À l'Expobiogaz, qui s'est ouverte à Strasbourg ce mercredi, le sujet provoque l'effervescence : le gouvernement publiera-t-il très bientôt un décret attendu depuis près de deux ans pour accélérer le développement du biométhane, ce « gaz renouvelable » issu de la fermentation de matières organiques ? Faut-il s'attendre à en connaître les contours au Congrès France Gaz, qui se tiendra dès le lendemain à Paris en présence d'Emmanuelle Wargon, à la tête de la Commission de régulation de l'énergie (CRE), ou encore de Jean-Pierre Clamadieu, président d'Engie ? Une chose est sûre : « Pour la filière, l'attente est énorme », souligne Cécile Frédéricq, déléguée générale de l'association France gaz renouvelables.
Et pour cause : ce texte, envoyé au Conseil d'Etat fin mai pour être examiné, devrait permettre de débloquer de nombreux projets, en mettant en place des « certificats de production de biogaz » (CPB). Car sans mécanisme de soutien, impossible pour les producteurs de ces molécules renouvelables de rivaliser avec le gaz naturel, toujours beaucoup moins cher malgré l'augmentation récente des prix. « En tarif de rachat du biogaz, on se situe entre 90 et 120 euros le mégawattheure (MWh) », précise Cécile Frédéricq. Contre environ 30 euros par MWh pour son équivalent fossile.

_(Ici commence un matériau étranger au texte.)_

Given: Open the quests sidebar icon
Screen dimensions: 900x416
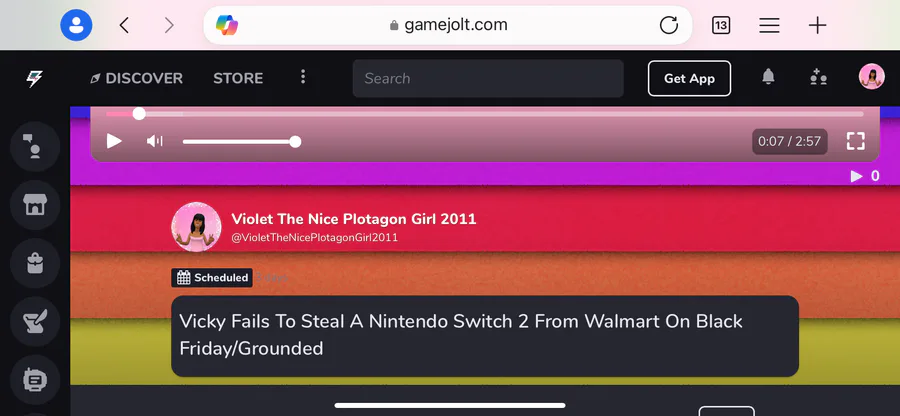Looking at the screenshot, I should click(35, 322).
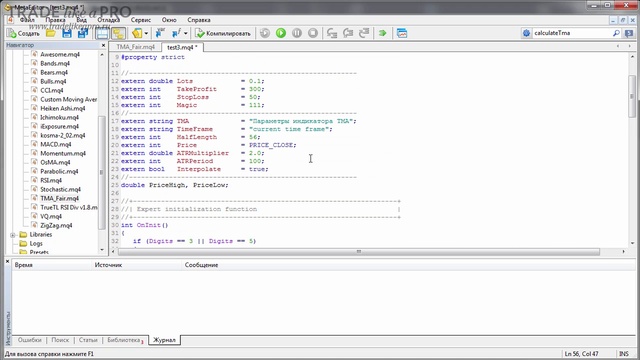The height and width of the screenshot is (360, 640).
Task: Open the functions list dropdown arrow
Action: 186,33
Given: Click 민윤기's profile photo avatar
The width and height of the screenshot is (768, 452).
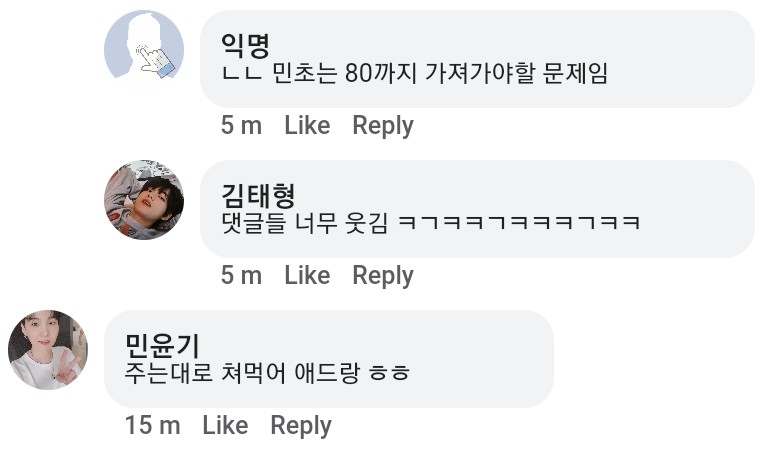Looking at the screenshot, I should coord(48,349).
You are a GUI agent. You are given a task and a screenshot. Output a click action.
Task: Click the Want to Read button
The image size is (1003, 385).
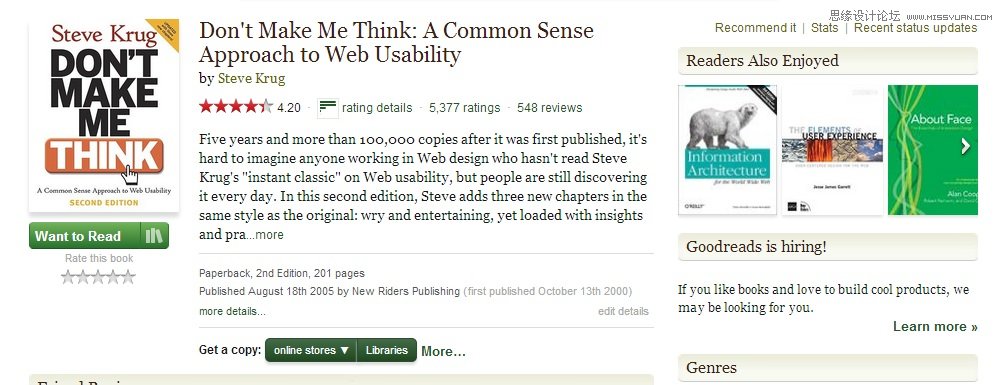click(x=84, y=235)
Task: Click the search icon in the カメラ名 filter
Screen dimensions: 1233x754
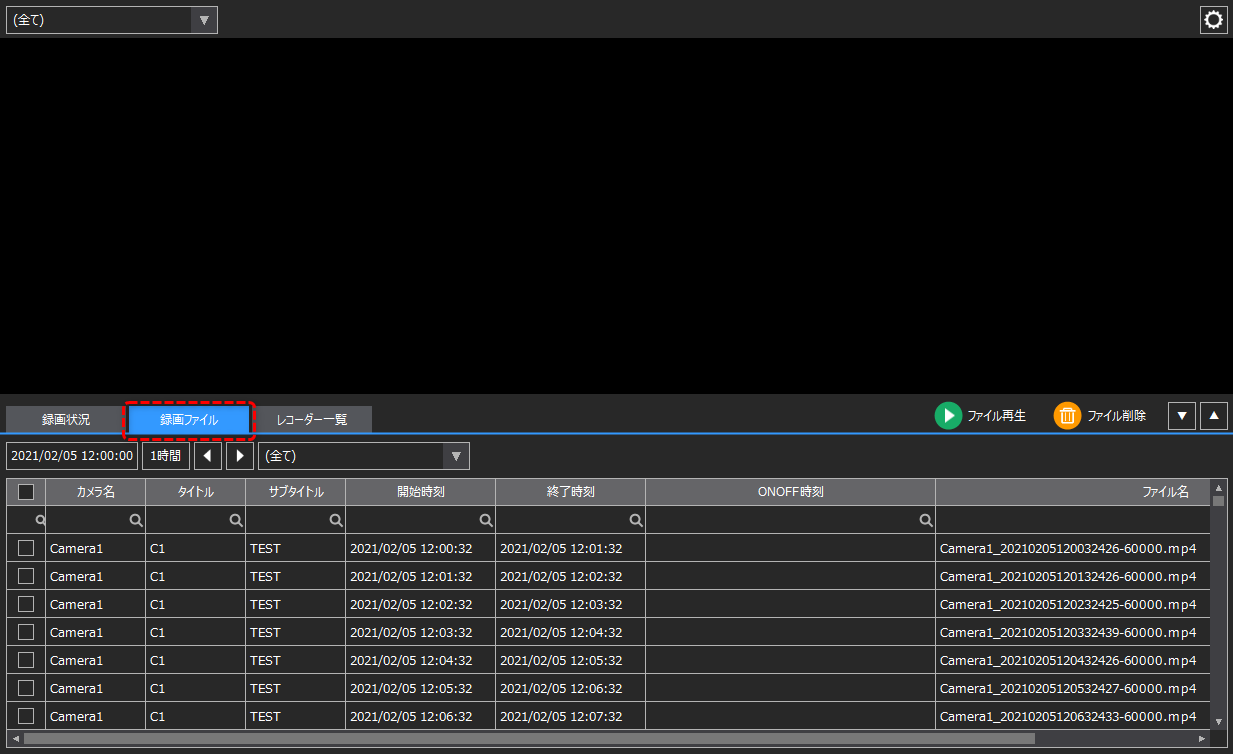Action: click(136, 519)
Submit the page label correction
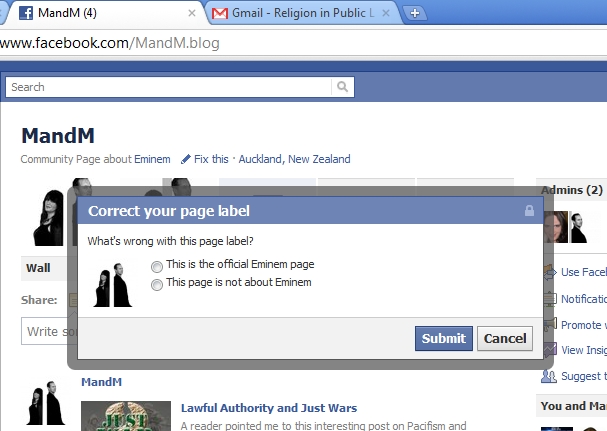 pos(444,338)
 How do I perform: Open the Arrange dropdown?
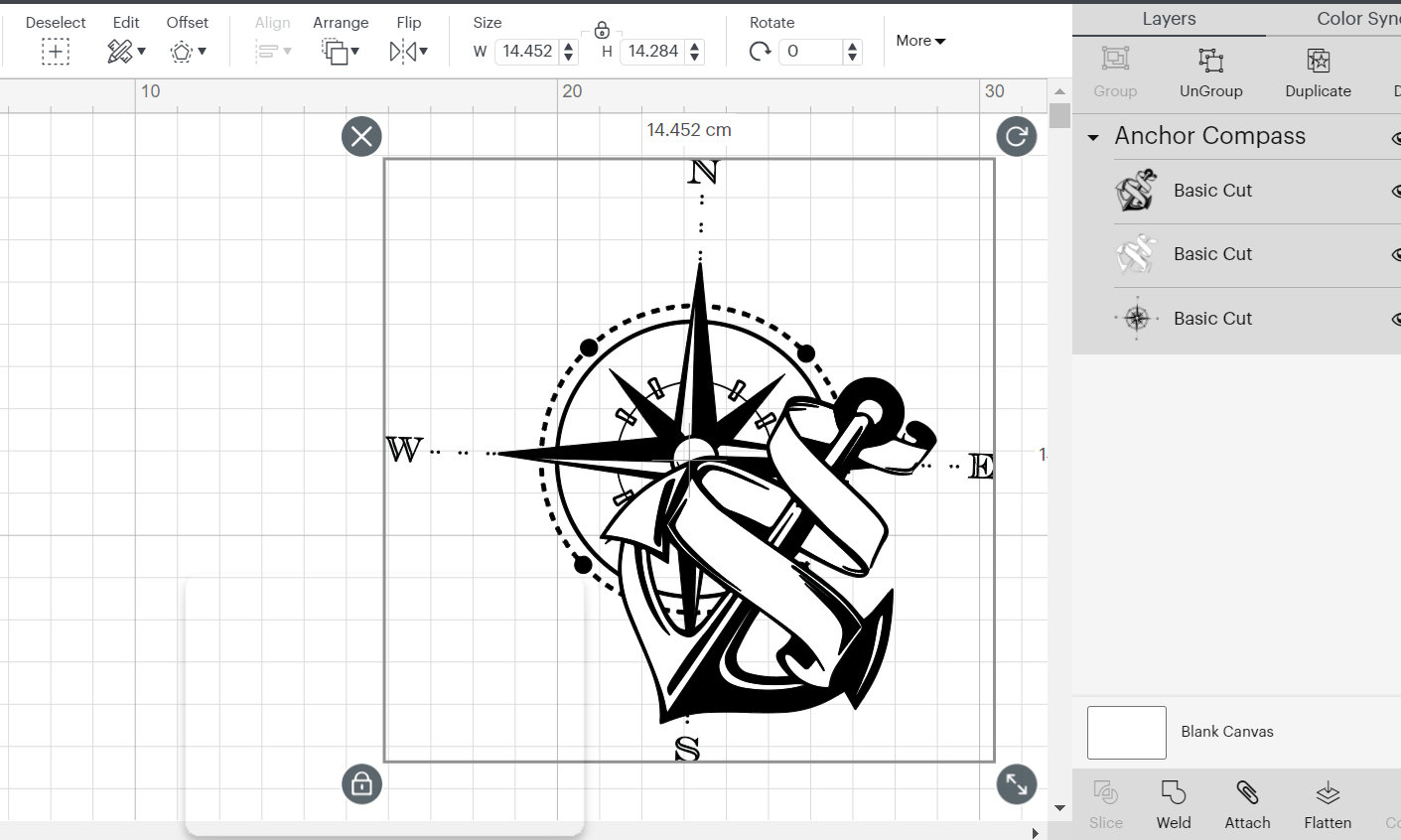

Surtout, cet outil ne risque pas, a priori, de sauter pour des raisons budgétaires. Et pour cause. Alors que le gouvernement multiplie les coups de rabot (sur l'hydrogène, les toitures photovoltaïques ou encore la rénovation des bâtiments), l'idée est justement de réaliser des économies. Le principe : obliger les fournisseurs de gaz à constituer une part de leur portefeuille en biométhane, afin que les producteurs trouvent des débouchés sans soutien direct de l'Etat.